Jank e Giannetti: visões diferentes sobre commodities e desindustrialização (Fotomontagem/EXAME)
Da Redação
Publicado em 19 de agosto de 2011 às 19h14.
São Paulo – O debate em torno de um processo de desindustrialização que estaria em curso no Brasil ressurge de tempos em tempos. Hoje foi mais um desses dias em que um tiroteio de palavras não ajuda a esclarecer o tema.
A Federação das Indústrias do Estado de São Paulo (Fiesp) é um ótimo exemplo dessas divergências. Os empresários do setor manufatureiro vivem reclamando que a balança comercial brasileira está muito dependente das commodities agrícolas e minerais.
"A gente não pode olhar para o Brasil com a dimensão territorial, populacional, com as questões sociais que tem, e pensar que a gente vai continuar exportando soja em grão, ao invés de óleo e farelo, exportando algodão em vez de vestuário, carne in natura ao invés de cortes especiais embalados. O mesmo serve para a área de minério", afirmou Roberto Giannetti da Fonseca, que comanda o Departamento de Relações Internacionais e Comércio Exterior da Fiesp.

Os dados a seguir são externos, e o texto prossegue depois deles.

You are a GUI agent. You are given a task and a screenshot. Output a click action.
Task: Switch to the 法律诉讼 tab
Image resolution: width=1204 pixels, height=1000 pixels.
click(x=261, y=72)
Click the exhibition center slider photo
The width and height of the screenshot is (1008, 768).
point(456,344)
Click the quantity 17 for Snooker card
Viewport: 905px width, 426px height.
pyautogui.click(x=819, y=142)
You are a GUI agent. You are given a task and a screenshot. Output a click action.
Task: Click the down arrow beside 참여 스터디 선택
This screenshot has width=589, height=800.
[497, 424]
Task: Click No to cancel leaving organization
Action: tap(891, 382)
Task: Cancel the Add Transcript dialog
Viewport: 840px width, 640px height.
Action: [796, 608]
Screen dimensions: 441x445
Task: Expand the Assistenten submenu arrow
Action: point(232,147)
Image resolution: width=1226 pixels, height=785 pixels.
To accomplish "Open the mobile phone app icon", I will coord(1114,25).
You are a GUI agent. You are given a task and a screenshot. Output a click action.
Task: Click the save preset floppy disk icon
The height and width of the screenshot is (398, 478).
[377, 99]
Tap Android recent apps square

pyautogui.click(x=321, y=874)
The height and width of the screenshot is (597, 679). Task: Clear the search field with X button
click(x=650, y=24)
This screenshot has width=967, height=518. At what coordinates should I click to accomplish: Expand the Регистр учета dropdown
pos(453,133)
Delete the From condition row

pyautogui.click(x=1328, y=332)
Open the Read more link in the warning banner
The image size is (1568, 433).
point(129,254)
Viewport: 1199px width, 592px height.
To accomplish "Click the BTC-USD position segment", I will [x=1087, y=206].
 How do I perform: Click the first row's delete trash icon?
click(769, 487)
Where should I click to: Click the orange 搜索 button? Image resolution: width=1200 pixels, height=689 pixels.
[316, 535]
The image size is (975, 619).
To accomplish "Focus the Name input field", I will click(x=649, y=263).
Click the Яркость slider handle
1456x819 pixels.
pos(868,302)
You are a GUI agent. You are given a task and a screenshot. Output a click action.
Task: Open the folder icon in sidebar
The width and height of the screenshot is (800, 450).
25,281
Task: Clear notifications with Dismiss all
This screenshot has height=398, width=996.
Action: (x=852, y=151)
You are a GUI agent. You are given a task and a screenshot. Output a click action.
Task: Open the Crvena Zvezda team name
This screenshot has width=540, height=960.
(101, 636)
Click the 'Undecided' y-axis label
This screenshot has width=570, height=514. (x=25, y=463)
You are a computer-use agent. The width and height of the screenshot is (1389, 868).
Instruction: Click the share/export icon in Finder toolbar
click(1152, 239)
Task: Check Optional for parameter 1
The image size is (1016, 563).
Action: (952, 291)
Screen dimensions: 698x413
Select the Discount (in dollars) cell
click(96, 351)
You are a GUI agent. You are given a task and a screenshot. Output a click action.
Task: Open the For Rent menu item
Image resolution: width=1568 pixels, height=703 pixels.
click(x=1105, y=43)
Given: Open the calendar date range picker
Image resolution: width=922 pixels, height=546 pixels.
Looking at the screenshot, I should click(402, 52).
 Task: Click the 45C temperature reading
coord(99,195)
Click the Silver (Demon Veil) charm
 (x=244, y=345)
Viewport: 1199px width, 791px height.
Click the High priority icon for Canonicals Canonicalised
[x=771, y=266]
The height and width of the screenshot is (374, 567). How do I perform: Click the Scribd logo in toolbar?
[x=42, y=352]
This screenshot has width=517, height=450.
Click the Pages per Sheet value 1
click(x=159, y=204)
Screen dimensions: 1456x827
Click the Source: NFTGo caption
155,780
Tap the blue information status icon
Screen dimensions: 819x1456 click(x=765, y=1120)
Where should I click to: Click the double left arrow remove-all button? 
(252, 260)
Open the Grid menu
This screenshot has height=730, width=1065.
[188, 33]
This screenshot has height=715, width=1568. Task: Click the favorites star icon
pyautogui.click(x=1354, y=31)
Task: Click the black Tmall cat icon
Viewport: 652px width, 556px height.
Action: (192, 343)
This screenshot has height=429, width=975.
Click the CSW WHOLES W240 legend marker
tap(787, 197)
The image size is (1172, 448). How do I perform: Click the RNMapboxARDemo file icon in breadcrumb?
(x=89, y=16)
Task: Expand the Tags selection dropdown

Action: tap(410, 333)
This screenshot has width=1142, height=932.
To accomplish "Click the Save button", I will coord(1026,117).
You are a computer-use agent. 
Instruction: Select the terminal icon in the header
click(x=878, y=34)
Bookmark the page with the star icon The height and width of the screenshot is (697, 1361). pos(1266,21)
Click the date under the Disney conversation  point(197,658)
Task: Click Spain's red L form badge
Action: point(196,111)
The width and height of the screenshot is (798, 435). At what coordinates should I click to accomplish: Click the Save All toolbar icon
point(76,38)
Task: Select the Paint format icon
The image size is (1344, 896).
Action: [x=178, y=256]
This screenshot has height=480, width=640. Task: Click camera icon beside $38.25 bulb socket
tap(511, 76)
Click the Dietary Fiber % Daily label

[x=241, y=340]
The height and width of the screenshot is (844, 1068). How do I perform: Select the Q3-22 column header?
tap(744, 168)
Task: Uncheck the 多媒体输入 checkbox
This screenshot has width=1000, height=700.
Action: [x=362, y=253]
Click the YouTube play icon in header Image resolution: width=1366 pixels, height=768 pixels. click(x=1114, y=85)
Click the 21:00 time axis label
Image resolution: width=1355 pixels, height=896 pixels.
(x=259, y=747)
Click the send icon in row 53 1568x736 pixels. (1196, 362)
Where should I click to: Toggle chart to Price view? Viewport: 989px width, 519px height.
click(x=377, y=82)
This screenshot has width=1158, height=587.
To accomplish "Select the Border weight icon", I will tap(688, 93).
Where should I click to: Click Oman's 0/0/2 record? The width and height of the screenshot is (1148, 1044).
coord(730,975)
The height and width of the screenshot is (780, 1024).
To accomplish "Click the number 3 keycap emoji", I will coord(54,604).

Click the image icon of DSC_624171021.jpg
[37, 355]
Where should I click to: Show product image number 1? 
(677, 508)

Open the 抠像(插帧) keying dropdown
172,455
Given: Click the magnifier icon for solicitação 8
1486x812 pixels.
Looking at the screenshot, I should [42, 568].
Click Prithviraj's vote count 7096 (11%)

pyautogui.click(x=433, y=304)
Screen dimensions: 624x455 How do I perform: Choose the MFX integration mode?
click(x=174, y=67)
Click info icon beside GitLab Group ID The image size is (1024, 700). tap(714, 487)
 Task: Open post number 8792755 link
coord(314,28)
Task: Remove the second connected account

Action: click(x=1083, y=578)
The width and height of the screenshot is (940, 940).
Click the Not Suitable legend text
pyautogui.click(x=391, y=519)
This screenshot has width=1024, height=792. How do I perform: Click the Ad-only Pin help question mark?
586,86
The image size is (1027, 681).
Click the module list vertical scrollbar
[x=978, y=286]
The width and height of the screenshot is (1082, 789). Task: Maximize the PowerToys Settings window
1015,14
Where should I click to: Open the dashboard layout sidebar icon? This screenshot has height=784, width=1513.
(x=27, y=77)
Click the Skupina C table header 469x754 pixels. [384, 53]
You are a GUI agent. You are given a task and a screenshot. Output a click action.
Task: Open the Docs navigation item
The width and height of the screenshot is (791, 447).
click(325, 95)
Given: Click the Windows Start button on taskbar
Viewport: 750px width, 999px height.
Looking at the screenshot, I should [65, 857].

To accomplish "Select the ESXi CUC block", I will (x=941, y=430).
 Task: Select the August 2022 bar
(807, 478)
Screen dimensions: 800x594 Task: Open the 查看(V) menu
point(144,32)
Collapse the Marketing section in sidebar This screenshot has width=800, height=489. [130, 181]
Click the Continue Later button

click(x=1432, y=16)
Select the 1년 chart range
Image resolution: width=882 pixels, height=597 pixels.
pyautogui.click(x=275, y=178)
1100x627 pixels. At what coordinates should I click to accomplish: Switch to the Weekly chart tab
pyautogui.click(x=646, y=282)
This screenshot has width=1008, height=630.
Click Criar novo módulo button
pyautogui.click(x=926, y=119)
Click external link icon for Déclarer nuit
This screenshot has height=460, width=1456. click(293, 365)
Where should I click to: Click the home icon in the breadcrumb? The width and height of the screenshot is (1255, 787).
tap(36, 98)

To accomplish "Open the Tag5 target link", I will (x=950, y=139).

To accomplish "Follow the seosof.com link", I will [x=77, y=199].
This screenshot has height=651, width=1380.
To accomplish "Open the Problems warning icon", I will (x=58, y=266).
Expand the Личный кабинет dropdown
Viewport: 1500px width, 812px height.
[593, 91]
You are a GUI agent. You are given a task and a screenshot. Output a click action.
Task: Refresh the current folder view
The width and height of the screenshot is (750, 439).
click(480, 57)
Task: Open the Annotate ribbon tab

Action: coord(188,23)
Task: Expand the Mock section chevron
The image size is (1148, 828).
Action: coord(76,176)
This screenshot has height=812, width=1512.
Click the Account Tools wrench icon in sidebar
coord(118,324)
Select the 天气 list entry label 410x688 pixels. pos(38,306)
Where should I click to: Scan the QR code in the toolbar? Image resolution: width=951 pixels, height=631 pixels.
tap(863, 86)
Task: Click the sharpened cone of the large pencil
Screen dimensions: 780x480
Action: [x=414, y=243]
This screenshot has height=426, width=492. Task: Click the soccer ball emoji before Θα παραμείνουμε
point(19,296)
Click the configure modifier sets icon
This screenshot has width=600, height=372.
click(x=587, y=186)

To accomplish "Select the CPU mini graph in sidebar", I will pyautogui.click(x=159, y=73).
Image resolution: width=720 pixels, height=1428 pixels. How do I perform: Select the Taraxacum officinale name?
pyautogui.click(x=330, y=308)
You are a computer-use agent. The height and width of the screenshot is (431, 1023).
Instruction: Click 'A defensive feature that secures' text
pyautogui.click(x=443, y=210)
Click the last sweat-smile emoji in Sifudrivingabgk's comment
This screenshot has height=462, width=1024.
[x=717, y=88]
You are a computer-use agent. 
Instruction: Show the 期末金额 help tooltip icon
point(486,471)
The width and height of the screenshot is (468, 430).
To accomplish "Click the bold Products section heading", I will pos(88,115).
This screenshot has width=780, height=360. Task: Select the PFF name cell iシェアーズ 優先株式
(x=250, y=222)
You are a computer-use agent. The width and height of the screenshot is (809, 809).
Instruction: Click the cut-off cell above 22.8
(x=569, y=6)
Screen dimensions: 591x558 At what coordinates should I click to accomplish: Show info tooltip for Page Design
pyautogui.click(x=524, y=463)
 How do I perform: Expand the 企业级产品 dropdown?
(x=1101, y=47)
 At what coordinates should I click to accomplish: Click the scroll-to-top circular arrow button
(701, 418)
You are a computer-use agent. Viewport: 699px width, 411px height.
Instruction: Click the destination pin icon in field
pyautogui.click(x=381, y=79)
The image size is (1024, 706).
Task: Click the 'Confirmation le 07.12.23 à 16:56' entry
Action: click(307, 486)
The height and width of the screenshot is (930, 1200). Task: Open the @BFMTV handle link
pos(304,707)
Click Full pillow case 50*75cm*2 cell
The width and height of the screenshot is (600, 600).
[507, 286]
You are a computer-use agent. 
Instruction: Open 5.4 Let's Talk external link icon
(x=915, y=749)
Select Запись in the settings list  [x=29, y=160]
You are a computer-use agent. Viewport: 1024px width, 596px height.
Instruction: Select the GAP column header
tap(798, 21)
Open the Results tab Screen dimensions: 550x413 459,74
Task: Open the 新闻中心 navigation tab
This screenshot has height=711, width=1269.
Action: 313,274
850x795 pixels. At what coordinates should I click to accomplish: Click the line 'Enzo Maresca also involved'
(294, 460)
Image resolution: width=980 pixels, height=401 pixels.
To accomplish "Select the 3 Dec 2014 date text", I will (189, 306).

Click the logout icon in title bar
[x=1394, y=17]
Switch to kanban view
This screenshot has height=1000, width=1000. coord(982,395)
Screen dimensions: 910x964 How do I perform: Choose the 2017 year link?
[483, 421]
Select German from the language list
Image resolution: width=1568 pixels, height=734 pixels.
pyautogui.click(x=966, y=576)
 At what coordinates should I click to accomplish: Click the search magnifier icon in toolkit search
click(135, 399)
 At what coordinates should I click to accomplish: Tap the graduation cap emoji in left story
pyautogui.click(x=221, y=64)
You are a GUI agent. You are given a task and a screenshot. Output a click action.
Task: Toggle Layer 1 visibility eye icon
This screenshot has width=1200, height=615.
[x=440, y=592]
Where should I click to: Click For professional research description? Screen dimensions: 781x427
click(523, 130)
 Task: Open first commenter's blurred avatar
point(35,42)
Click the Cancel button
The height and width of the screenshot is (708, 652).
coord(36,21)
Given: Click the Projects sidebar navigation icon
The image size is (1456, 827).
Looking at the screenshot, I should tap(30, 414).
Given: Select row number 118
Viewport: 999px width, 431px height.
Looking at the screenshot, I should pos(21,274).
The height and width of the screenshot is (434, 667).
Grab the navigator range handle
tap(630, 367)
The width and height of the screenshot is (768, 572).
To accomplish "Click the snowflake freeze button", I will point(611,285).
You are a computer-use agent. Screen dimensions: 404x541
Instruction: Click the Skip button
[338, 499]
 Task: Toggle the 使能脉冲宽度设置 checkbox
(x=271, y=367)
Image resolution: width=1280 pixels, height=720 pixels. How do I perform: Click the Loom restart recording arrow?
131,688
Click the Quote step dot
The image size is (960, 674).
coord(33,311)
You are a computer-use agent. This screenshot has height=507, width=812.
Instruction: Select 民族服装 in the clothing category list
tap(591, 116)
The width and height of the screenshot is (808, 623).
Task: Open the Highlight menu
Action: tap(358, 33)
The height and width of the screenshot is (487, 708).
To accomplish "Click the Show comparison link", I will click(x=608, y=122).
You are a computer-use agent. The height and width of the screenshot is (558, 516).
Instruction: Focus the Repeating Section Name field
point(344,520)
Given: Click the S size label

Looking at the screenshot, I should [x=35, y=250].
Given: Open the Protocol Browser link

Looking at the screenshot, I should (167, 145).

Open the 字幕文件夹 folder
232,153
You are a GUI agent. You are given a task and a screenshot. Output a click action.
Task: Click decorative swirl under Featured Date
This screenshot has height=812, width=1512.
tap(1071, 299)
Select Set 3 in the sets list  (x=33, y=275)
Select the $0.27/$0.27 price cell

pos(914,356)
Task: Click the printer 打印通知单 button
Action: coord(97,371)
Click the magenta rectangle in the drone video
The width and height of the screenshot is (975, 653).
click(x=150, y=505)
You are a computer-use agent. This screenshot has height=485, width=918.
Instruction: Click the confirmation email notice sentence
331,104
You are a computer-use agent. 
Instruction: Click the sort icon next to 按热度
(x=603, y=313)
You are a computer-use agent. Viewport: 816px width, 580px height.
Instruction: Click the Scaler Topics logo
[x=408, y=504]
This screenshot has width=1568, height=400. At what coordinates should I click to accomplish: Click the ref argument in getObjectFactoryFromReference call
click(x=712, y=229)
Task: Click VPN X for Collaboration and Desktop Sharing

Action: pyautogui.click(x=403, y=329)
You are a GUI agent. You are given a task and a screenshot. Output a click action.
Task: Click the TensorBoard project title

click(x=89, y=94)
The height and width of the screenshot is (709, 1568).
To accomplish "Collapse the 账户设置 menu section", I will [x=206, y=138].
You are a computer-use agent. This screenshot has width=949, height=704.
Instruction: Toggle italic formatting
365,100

A mesma entidade tem um Conselho Superior do Agronegócio, presidido pelo ex-ministro Roberto Rodrigues, que é um ferrenho defensor da tese de que o agronegócio no Brasil está cada vez mais industrializado e que o bom desempenho do setor de commodities impulsiona outros segmentos, como o de máquinas e equipamentos.
O presidente da União da Indústria de Cana-de-açúcar (Única), Marcos Jank, seguindo a mesma linha de raciocínio, disse nesta sexta-feira que "para um grão de soja é preciso uma quantidade imensa de máquinas, químicas, processamento”. E arrematou: “Tende a se achar que a commodity é desindustrialização, o que não é verdade. Isso me deixa profundamente incomodado."
Do ponto de vista da balança comercial, é inegável que os preços elevados das commodities no mercado internacional garantem o nosso superávit. Como bem lembrou recentemente Nathan Blanche, sócio-diretor da Tendências Consultoria, “em números redondos, as exportações de commodities – alimentos e minério de ferro – são responsáveis por um superávit comercial de US$ 100 bilhões no Brasil, enquanto os outros setores são deficitários em US$ 72 bilhões, o que dá uma balança positiva em US$ 28 bilhões.”
Giannetti da Fonseca disse hoje que a crise pode derrubar os preços das commodities, deixando o Brasil em uma situação difícil do ponto de vista das contas externas. Marcos Jank lembra, no entanto, que adicionar valor agregado aos produtos nem sempre leva à lucratividade. “A Vale ganha muito dinheiro com minério de ferro e logística, mas talvez não ganhasse tanto com o aço, porque há excedente no mundo. Há distorções que beneficiam o produto básico. O manufaturado nem sempre é tão lucrativo."
É inegável que alguns setores da indústria nacional estão sofrendo com a forte concorrência – muitas vezes desleal – dos importados. Porém, criar barreiras à entrada dessas mercadorias pode gerar efeitos danosos à economia, segundo os especialistas, como aumento de preços ao consumidor e estagnação tecnológica.
Os especialistas dizem que, de uma forma geral, a desindustrialização acontece em alguns setores específicos que, podem (ou não) ser incentivados ou protegidos pelo governo. É preciso analisar caso a caso, evitando generalizações.
Parece fazer muito mais sentido os industriais lutarem por melhores condições de produção (carga tributária menor) e de infraestrutura (portos, aeroportos, estradas etc) do que hastearem a bandeira contra as commodities. O governo – em que pesem as críticas – tem dois programas nesse sentido: o Brasil Maior, lançado recentemente, e o PAC, em sua segunda fase.
Na questão cambial, que também é pontada pelos empresários como uma das causas da desindustrialização, não há muito a ser feito em um contexto de juros baixíssimos nos países desenvolvidos.
A atual realidade econômica mundial, muito bem resumida pelo pesquisador do Instituto Brasileiro de Economia da Fundação Getulio Vargas, Samuel Pessoa, em reportagem publicada pela revista EXAME, não permite que o foco no Brasil seja apenas para os manufaturados. “Hoje, o mundo que cresce – a Ásia – puxa o preço dos produtos primários para cima. E o mundo que não cresce – os países ricos – joga o preço dos produtos manufaturados para baixo.”
O Brasil é referência mundial em commodities, tem indústrias fortíssimas em vários segmentos e não pode se dar ao luxo de escolher um ou outro. É preciso ter vencedores nas duas áreas – e, bem ou mal, já os temos. O embate “commodities x indústria” alimenta uma polêmica sem sentido.